What you should do: Only the lines from the first line of the material below to the line containing "546x392 pixels.", inclusive, should be copied, each exactly as written.
***** Information supplied *****
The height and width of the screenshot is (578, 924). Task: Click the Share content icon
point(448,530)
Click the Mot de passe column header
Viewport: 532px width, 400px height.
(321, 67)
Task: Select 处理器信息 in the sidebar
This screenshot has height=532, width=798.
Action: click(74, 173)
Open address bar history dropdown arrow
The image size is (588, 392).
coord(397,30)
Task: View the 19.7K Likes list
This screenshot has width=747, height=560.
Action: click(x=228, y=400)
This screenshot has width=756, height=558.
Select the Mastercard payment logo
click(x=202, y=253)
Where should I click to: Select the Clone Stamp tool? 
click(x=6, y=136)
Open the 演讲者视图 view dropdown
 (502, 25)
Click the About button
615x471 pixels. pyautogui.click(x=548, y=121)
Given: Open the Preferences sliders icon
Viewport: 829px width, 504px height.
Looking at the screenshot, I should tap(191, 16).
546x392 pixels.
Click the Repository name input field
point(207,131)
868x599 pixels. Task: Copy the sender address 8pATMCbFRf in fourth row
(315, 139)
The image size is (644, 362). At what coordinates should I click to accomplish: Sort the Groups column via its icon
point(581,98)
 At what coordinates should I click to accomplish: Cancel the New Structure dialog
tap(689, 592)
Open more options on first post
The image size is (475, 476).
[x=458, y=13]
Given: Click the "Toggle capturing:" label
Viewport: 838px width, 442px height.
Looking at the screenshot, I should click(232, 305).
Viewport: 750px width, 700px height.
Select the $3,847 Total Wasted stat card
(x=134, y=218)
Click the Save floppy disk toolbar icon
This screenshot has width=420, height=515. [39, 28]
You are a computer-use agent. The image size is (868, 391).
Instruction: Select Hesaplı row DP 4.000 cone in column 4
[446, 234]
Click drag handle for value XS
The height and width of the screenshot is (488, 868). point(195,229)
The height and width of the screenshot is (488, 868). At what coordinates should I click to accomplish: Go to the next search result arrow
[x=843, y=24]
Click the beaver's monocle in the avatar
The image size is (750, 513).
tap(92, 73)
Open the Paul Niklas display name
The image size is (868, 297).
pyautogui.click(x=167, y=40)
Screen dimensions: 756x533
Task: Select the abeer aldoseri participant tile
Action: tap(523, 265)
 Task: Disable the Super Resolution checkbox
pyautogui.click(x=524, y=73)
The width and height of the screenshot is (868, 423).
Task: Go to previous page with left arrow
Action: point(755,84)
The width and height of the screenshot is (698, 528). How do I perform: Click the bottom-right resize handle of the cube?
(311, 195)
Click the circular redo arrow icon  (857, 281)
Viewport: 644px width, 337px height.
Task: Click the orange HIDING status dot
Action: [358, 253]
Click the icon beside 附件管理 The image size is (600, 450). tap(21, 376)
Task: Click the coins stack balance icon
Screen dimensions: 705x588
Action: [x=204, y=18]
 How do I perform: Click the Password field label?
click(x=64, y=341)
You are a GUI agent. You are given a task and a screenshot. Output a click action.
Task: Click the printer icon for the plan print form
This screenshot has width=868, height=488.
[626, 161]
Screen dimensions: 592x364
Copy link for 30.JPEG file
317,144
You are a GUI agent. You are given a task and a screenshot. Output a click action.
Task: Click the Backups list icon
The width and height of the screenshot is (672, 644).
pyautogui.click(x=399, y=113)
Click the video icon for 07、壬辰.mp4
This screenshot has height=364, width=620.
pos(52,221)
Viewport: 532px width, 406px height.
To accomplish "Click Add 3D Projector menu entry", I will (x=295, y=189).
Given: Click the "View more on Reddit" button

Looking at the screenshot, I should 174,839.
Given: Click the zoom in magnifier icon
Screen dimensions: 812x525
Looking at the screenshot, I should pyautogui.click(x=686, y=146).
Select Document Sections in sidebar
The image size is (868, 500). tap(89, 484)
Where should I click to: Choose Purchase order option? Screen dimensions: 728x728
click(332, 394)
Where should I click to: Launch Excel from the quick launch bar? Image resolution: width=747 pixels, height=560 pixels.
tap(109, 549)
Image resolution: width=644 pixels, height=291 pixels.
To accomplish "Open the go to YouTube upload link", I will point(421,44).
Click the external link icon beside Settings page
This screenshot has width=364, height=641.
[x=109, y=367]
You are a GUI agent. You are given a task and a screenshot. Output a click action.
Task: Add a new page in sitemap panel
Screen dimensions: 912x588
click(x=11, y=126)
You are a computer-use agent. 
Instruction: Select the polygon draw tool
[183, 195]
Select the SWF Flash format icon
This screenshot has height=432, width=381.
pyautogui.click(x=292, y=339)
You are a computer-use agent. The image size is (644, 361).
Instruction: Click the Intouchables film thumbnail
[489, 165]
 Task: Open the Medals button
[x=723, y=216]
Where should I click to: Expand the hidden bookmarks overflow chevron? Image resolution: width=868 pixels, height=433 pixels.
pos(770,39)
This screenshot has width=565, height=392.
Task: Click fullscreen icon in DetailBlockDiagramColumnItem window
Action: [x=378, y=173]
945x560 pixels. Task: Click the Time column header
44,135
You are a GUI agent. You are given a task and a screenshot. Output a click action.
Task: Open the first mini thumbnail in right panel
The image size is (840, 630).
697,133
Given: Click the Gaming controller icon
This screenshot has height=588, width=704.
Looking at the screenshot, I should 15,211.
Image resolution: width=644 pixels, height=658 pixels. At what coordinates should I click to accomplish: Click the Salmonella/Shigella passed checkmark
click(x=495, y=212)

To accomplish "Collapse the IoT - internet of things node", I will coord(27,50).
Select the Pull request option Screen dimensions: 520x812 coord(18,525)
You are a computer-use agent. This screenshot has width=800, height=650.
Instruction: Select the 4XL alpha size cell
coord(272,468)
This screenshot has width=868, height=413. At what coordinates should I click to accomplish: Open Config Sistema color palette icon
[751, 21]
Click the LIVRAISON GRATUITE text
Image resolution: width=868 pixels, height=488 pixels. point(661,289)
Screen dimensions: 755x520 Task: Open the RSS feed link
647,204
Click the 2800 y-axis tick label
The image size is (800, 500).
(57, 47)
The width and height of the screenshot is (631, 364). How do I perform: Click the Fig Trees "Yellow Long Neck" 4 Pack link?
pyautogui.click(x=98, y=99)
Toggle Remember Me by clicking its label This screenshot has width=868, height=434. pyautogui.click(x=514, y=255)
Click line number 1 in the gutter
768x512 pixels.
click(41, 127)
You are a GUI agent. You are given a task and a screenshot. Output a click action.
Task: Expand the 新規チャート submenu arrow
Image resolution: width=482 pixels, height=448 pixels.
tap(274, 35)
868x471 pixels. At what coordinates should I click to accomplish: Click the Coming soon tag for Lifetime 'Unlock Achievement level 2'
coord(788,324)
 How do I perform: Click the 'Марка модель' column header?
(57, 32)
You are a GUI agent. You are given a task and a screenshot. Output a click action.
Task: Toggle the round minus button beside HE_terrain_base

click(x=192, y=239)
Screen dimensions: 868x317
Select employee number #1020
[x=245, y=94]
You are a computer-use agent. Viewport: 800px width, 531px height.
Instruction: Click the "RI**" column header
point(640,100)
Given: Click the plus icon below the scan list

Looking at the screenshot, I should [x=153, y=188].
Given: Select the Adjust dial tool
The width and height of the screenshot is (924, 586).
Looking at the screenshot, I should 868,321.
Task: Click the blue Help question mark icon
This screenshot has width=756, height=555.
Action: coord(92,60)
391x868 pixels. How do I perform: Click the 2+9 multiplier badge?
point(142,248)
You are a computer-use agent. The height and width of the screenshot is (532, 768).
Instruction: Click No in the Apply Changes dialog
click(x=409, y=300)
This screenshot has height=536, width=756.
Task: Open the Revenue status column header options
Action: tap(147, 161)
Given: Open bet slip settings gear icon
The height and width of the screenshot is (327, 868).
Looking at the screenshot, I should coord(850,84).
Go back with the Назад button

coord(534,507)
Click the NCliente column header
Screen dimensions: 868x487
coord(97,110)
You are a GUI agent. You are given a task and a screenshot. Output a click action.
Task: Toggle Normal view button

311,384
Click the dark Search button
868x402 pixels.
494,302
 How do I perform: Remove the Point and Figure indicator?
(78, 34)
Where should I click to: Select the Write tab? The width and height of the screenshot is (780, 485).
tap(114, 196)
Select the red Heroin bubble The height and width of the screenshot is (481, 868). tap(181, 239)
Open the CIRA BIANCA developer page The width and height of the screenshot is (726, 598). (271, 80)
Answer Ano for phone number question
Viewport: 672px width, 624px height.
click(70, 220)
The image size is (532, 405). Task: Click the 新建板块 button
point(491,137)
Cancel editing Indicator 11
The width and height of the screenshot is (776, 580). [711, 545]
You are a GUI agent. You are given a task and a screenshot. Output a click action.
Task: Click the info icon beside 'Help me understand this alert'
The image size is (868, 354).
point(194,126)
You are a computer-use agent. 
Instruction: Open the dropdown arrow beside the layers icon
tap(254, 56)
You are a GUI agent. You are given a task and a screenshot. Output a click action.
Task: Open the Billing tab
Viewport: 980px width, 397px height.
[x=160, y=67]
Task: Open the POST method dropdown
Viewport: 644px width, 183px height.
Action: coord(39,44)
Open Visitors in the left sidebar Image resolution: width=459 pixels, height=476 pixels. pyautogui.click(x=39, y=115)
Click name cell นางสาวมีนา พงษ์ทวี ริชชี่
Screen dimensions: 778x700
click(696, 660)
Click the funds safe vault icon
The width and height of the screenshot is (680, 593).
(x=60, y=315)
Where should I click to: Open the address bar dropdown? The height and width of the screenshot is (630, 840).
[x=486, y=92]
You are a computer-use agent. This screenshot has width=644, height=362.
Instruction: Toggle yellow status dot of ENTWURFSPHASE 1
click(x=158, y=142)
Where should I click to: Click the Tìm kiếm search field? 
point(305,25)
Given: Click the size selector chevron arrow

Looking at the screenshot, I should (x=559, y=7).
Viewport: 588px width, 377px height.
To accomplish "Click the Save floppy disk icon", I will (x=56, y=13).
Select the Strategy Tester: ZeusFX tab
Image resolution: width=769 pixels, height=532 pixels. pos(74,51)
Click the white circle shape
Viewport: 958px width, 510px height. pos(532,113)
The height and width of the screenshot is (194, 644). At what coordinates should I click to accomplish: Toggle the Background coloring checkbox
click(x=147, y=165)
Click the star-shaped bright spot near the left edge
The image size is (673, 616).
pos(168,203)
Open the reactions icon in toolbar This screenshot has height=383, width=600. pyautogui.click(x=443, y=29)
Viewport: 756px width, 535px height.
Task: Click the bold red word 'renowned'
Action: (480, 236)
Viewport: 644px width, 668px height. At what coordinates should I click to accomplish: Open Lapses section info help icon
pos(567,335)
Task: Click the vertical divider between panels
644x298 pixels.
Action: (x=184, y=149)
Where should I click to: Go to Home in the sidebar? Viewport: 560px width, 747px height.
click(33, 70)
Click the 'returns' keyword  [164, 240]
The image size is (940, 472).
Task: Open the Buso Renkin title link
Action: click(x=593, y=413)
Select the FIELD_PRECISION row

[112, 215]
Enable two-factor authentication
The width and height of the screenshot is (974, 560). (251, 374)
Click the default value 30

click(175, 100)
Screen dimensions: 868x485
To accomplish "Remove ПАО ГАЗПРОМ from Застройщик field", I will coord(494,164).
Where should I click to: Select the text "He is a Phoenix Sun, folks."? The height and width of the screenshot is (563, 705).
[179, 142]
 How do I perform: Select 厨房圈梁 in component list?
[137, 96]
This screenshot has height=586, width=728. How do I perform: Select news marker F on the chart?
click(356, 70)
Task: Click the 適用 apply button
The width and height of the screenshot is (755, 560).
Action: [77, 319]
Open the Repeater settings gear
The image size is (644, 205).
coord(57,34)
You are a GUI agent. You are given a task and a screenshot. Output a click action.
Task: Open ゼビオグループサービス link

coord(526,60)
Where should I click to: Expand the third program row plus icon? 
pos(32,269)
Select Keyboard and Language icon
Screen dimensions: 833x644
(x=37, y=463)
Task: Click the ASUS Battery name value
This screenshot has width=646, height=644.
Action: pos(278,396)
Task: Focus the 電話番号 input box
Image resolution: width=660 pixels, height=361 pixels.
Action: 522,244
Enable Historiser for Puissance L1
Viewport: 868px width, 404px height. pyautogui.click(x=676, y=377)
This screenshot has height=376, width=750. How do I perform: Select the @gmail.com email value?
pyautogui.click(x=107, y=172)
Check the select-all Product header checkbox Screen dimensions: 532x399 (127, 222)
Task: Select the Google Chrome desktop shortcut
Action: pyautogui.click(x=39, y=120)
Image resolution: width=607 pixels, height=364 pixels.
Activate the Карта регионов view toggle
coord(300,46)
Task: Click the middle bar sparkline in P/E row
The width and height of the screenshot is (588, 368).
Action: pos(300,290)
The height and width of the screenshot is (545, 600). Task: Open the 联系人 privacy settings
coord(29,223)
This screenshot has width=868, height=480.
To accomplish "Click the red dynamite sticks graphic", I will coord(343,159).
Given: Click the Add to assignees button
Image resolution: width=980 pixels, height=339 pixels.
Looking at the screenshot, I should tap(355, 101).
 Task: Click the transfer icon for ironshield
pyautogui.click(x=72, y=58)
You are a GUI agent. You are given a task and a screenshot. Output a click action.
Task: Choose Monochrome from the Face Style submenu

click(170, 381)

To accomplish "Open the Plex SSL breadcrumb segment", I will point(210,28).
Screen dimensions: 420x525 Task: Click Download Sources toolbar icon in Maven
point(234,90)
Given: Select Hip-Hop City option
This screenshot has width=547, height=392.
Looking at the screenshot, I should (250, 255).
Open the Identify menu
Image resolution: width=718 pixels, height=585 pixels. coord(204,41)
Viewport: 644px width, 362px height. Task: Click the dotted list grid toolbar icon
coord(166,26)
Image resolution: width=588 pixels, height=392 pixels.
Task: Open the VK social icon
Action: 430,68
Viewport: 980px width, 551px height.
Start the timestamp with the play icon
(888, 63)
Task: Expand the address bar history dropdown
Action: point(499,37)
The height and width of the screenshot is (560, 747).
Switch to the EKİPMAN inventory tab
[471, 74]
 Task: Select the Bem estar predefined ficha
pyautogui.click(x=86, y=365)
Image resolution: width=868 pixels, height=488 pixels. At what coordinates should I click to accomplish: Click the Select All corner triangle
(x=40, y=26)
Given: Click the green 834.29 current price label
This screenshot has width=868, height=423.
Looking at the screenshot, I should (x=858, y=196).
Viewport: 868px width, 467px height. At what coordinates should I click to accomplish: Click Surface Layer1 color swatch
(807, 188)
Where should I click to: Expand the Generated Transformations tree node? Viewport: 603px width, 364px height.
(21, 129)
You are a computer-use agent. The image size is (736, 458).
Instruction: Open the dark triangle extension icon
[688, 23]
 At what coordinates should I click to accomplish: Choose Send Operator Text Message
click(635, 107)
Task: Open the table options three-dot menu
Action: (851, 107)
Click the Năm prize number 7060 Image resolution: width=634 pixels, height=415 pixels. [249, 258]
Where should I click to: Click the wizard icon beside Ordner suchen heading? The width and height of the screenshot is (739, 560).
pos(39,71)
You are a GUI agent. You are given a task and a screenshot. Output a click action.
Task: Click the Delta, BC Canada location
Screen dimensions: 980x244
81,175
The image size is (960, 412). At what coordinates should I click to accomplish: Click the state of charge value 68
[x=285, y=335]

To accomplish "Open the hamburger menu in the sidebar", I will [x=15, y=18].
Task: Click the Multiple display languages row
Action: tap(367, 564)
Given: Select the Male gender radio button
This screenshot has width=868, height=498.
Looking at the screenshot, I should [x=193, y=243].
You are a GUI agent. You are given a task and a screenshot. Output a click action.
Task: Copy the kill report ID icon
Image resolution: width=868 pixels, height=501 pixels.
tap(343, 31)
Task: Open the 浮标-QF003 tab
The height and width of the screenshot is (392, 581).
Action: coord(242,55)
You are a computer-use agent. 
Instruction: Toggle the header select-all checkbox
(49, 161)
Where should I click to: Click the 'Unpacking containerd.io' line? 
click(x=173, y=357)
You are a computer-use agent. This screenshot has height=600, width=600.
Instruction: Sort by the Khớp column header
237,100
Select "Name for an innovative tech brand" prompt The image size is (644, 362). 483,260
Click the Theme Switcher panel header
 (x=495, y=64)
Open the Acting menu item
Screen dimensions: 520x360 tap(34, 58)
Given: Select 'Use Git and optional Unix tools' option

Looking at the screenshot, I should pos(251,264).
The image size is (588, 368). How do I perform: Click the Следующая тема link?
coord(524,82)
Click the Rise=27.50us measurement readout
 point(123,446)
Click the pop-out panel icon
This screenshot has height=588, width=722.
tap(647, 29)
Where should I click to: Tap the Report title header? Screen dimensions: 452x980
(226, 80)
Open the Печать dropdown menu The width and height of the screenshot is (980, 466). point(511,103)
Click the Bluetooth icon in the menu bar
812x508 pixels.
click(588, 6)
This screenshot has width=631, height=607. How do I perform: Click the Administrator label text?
*****
Reply to the task:
The height and width of the screenshot is (578, 924). Task: Click the Share content icon
point(448,530)
Click the Mot de passe column header
Viewport: 532px width, 400px height.
(321, 67)
Task: Select 处理器信息 in the sidebar
This screenshot has height=532, width=798.
Action: click(74, 173)
Open address bar history dropdown arrow
The image size is (588, 392).
coord(397,30)
Task: View the 19.7K Likes list
This screenshot has width=747, height=560.
Action: click(x=228, y=400)
This screenshot has width=756, height=558.
Select the Mastercard payment logo
click(x=202, y=253)
Where should I click to: Select the Clone Stamp tool? 
click(x=6, y=136)
Open the 演讲者视图 view dropdown
 (502, 25)
Click the About button
615x471 pixels. pyautogui.click(x=548, y=121)
Given: Open the Preferences sliders icon
Viewport: 829px width, 504px height.
Looking at the screenshot, I should tap(191, 16).
546x392 pixels.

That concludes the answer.